The migration explicitly does not put any of the following in the app:

* In-app links to web pricing
* In-app buttons that direct to external checkout
* In-app messaging about migration offers
* Push notifications mentioning external subscription paths

## What's still allowed in-app

Compliance doesn't mean the app goes dark. The migration framework can support:

* **Email collection prompts** where needed, framed around account recovery rather than migration
* **Account-recovery flows** that establish web identity continuity
* **Customer support** that answers billing questions through existing support channels
* **Post-migration access** where the user returns to the app and the entitlement check confirms the active web subscription

## App release cadence

The framework runs without an app release. No SDK to install, no binary change, no App Review submission. The app team's roadmap stays on whatever it was — migration runs alongside the product org, not through it.

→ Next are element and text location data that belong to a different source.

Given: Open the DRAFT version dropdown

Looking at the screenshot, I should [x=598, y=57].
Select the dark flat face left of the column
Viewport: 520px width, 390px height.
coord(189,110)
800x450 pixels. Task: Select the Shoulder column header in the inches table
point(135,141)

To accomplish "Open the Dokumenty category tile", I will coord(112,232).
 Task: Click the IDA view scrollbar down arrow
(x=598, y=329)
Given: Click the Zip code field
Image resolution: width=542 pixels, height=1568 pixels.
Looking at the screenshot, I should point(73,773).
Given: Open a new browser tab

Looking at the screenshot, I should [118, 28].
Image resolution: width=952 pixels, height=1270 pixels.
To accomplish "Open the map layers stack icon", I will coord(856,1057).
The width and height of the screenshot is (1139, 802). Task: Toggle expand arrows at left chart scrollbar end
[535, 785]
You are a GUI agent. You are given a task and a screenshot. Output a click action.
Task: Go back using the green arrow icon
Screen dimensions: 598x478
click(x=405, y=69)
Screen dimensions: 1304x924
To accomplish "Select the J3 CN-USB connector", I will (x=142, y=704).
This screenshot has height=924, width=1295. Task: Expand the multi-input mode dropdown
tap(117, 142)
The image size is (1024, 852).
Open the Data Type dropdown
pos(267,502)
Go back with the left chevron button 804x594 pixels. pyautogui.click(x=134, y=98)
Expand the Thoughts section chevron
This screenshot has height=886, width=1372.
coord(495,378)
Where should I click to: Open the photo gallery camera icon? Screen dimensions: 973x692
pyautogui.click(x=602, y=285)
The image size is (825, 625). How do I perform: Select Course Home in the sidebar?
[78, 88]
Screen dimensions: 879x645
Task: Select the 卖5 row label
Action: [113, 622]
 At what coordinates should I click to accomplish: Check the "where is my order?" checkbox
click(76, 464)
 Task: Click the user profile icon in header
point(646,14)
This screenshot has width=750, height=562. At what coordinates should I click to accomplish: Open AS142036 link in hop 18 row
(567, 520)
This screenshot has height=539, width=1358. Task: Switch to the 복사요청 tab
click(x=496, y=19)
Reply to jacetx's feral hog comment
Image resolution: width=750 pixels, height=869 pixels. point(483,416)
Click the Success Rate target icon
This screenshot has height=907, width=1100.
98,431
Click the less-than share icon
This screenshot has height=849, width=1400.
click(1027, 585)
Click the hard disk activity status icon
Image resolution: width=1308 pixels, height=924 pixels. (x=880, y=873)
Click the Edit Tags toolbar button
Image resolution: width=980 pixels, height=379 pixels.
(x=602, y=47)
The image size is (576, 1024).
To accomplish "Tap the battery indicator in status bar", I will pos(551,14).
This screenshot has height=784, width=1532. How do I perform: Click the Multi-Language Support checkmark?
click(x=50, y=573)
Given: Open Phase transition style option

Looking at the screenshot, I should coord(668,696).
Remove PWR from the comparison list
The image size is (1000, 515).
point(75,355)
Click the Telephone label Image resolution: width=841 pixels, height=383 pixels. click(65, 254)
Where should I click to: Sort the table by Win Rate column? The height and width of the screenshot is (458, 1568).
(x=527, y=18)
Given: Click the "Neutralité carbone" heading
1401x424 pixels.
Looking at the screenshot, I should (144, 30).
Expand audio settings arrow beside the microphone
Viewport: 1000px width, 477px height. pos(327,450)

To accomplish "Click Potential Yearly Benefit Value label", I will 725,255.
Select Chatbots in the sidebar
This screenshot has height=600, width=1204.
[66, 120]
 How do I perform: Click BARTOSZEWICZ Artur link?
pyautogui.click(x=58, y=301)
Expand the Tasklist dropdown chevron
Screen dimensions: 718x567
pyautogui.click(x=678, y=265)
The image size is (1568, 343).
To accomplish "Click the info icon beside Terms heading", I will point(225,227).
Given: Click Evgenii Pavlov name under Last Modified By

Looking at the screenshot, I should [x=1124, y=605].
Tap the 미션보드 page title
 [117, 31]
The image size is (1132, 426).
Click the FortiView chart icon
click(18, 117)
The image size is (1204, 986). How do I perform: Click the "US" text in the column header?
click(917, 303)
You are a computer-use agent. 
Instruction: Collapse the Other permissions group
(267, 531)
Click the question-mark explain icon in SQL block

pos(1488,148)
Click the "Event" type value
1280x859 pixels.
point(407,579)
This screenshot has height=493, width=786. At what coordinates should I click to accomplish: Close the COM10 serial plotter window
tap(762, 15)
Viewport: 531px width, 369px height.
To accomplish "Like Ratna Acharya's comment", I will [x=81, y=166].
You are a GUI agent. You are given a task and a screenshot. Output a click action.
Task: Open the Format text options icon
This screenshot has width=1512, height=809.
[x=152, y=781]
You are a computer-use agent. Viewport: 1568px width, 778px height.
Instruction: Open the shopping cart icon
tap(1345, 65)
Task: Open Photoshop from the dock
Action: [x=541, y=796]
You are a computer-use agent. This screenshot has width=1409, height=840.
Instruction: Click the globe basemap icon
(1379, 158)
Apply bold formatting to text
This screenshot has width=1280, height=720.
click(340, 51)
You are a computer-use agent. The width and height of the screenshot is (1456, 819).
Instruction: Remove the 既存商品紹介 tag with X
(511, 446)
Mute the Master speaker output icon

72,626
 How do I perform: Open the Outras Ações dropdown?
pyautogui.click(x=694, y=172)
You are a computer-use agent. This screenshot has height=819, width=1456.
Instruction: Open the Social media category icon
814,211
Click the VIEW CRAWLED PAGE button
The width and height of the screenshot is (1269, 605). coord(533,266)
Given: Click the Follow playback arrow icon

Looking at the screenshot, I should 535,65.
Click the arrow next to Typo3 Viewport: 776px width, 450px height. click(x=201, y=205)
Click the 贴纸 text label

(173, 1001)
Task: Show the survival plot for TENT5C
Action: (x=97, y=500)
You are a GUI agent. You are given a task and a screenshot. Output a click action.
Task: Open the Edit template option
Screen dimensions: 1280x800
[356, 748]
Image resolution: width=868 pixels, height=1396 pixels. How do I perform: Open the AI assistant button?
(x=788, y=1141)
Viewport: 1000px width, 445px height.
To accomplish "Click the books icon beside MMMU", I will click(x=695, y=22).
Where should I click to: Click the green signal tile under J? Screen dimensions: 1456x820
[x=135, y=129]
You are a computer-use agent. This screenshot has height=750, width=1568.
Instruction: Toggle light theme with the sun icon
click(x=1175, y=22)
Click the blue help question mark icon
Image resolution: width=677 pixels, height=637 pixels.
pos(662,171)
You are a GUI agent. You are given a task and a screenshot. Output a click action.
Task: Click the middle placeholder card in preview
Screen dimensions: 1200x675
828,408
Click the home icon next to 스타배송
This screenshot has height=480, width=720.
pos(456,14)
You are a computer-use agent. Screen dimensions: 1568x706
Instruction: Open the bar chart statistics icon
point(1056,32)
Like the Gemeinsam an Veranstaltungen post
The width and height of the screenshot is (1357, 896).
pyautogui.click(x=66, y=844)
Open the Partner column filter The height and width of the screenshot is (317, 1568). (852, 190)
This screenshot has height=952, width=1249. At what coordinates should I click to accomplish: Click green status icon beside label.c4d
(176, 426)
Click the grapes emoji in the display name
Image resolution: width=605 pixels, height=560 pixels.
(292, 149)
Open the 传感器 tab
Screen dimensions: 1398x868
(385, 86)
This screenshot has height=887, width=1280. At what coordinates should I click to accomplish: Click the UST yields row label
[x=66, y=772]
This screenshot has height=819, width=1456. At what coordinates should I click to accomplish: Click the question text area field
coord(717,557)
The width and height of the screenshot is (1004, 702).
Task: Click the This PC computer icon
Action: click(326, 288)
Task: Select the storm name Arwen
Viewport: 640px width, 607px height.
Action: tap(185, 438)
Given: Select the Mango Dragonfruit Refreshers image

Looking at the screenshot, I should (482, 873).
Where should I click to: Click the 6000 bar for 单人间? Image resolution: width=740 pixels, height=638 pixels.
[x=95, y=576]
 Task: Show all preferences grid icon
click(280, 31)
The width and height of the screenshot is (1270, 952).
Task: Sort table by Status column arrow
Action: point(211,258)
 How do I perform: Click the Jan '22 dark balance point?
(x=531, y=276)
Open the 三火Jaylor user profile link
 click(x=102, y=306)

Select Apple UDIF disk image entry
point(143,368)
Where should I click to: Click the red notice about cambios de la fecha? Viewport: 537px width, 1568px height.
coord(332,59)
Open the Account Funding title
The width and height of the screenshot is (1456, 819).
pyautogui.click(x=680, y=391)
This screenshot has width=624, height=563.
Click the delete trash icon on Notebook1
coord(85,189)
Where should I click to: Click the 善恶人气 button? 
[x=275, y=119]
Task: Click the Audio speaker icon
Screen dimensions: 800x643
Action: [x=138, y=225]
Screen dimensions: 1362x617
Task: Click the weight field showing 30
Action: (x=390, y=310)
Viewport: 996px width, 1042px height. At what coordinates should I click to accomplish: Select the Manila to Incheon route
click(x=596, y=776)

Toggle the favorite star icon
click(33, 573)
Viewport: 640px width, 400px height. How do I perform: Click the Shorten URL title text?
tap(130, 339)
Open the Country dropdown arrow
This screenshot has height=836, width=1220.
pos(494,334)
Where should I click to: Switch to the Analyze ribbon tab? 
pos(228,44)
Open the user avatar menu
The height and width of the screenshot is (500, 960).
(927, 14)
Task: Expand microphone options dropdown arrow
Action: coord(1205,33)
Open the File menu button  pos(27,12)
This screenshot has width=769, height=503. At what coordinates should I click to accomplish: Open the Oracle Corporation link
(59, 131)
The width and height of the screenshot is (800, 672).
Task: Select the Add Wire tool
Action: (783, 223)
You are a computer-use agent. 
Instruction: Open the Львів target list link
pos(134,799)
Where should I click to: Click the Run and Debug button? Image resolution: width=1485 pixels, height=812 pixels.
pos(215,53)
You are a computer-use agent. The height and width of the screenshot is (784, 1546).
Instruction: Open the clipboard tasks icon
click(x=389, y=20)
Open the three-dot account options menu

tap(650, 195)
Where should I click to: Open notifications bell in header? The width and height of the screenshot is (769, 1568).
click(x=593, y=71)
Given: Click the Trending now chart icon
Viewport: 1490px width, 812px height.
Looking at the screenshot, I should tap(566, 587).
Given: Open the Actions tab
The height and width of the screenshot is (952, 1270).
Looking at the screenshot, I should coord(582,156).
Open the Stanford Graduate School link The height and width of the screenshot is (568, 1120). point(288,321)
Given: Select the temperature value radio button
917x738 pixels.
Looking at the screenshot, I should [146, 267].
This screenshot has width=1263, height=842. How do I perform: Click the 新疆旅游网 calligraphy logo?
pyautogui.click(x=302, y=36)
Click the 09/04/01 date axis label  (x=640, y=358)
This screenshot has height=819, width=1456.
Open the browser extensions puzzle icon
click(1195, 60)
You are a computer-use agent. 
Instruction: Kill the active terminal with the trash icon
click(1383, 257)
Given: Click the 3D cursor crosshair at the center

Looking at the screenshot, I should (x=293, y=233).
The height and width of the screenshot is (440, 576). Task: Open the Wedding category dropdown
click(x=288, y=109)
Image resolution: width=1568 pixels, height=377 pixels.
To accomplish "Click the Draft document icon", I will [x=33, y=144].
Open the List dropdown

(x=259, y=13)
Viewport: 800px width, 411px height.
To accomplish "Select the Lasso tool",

## What the framework needs from you

Your role on the compliance side:

* **Don't add in-app pointers to migration.** The framework operates outside the app binary by design — keep it that way.
* **Coordinate subscription-related in-app messaging.** If help screens, FAQs, or in-app emails mention billing, run the wording through the migration review.
* **Surface active App Store communication.** If Apple has flagged something in App Review, it is relevant context before launch.